27 Gennaio il giorno della memoria visto da Auschwitz

Se se ne parla qualche giorno dopo il 27 gennaio, è per più di una ragione. Da una parte, è difficile scrivere a freddo, dopo essere stati in un lager. Secondo, perché bisognerebbe parlarne tutto l’anno. Altro che giorno: la Memoria andrebbe conservata ogni istante.
 
La Provincia di Napoli ha varato, da alcuni anni a questa parte, un progetto per i licei. L’iniziativa consiste nel portare i migliori allievi di ogni classe in visita ai campi di sterminio di Auschwitz, in Polonia, in occasione delle celebrazioni legate al Giorno della Memoria. Assieme alle delegazioni di molti paesi venuti ad omaggiare i morti nei campi di sterminio e a rifiutare (“Mai più” è lo slogan permanente) la barbarie, anche i giovani napoletani hanno avuto la possibilità di guardare da vicino la più ributtante impresa umana di tutti i tempi. “Il più grande omicidio di massa perpretato dall’uomo”, si legge su una lapide. Auschwitz, Birkenau, gli inferni dai nomi così sinistri sono ancora là, in quella landa remota a pochi passi da Cracovia. E la prima sorpresa, come dice il giovane Salvatore dell’Istituto Galileo Ferraris, è che “sono posti in una terra bellissima. Fredda, desolata, ma dal fascino molto potente. Assurdo pensare a tante atrocità in questo paradiso di sole e neve”. Un conflitto aperto è l’eredità più cruda del Male.

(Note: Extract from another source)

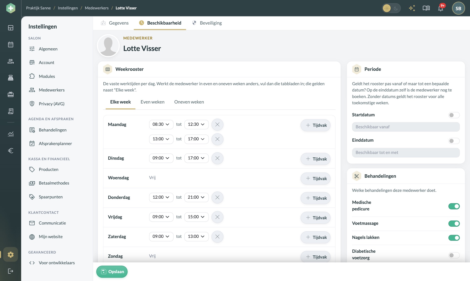Screen dimensions: 470x281
Task: Open Donderdag 21:00 end time dropdown
Action: tap(196, 197)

La giornata del 27 è divisa in due fasi: la mattinata è destinata alla visita ad Auschwitz 1, dove i prigionieri andavano a lavorare e venivano “accolti” dai loro perversi ospiti dai terminal della ferrovia che finiva nei presi della scritta “Arbeit match frei”. Con la B capovolta dal fabbro ebreo che la realizzò in segno di protesta.

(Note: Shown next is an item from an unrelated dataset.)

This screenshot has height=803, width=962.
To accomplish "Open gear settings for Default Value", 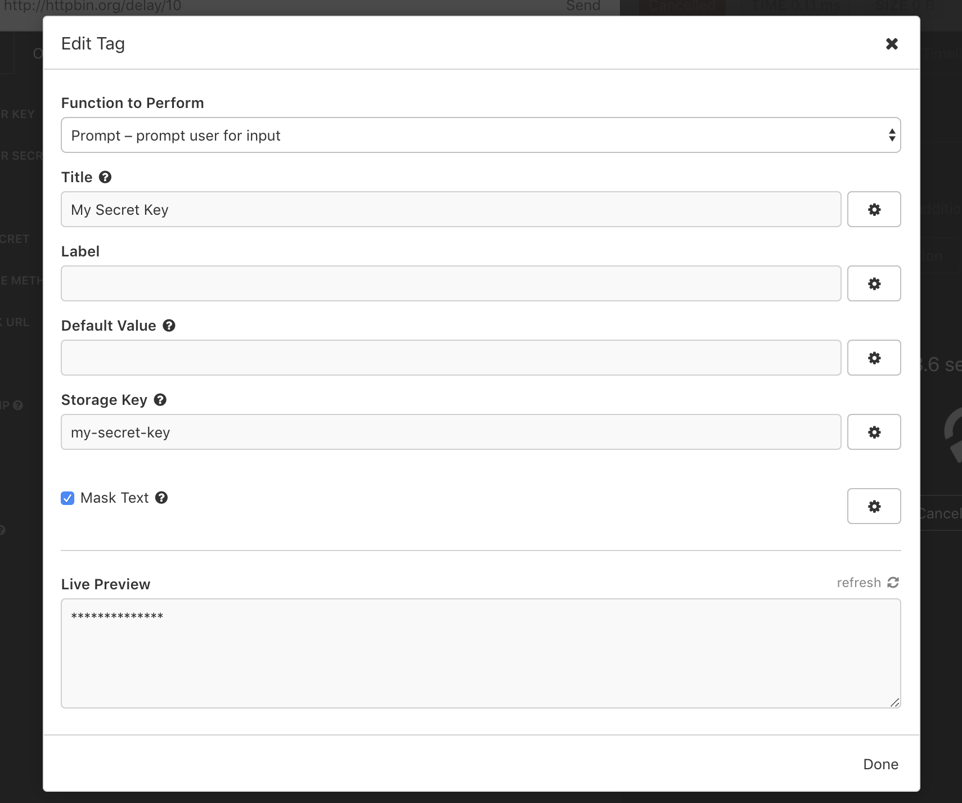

Si entra nelle camerate dove i reclusi dormivano a gruppi anche di 12 in due lettini, si osserva con raccapriccio la zona latrine. E si resta sgomenti davanti alle migliaia di foto appese alle pareti.

Uomini, donne, bambini con occhi sbarrati che guardano dritto alle coscienze con spaventosa attualità. E pigiama a strisce. Unico loro indumento consentito, col gelo o i 40 gradi all’ombra d’estate. Le date di ingresso e morte, poste con zelo dai tedeschi in calce alla diapositiva, parlano chiaro: pochi, specie d’inverno, sopravvivevano più di due giorni. Sfilano immagini e molti quadri dipinti nel dopoguerra. Ce n’è uno incredibile: ritrae il ritorno dal lavoro, con una banda costretta a suonare marcette allegre tra gli schiamazzi di SS e kapò. Le guide raccontano che all’inizio i nazisti simulavano buone maniere: raccomandando a tutti di segnare nome e data di nascita sulle valigie. Indicavano poi le camere, e la vacanza nell’incubo poteva cominciare. Quello che segna maggiormente i ragazzi, e che ritornerà nei discorsi della sera, sono “i capelli. Non ci credevo, sono rimasta per un tempo che non saprei calcolare davanti a tutte quelle ciocche. Un orrore”, confessa Ilaria, diciassettenne del liceo scientifico di Sant’antimo. Si riferisce alle molte montagne di chiome che i nazisti strappavano a morti e morituri, per ricavarne stuoie e tessuti. Insieme alle colline di scarpe e spazzole, inserite con drammatica ma efficace scelta dagli allestitori tra le teche del Museo-Lager, costituiscono i reparti più parlanti. O urlanti.
 
Nel pomeriggio la comitiva di professori, alunni, politici e giornalisti si trasferisce a Birkenau, Auschwitz 2. Il luogo delle camere a gas, il regno di Zyklon B. Le torrette di guardia, il filo spinato, la precisione geometrica dei capannoni dell’enorme campo (17 volte più grande del primo) lascia senza fiato. E anche qui la rabbia più forte la suscita l’intimità. I bagni. Squallidi buchi in fila, con sotto gabbie di metallo che impedivano ai prigionieri di nascondersi tra i propri escrementi. Immagine mortifera solo lievemente attutita dallo sciamare di bambini di tutto il mondo, pellegrini della religione civile della memoria. Chi si aspettava la Mejdugorie degli ebrei, con speculazioni di turismo e marketing, ne rimane deluso. Non una bancarella né chiosco, nessuno approfitta del Male per tirarci su qualche soldo. A dirla con la Arendt, sarebbe stato banale. Giusto dei gazebo muniti di stufa per la distribuzione gratuita di the caldo che riscalda gli aventori. Il freddo ruggisce, siamo a -25. Ma c’è tanta gente. Lasciano corone di fiori, stendardi. E non si capisce da dove vengano né importa: Primo Levi scrisse: “da qualunque paese tu venga, qui non sei un estraneo”.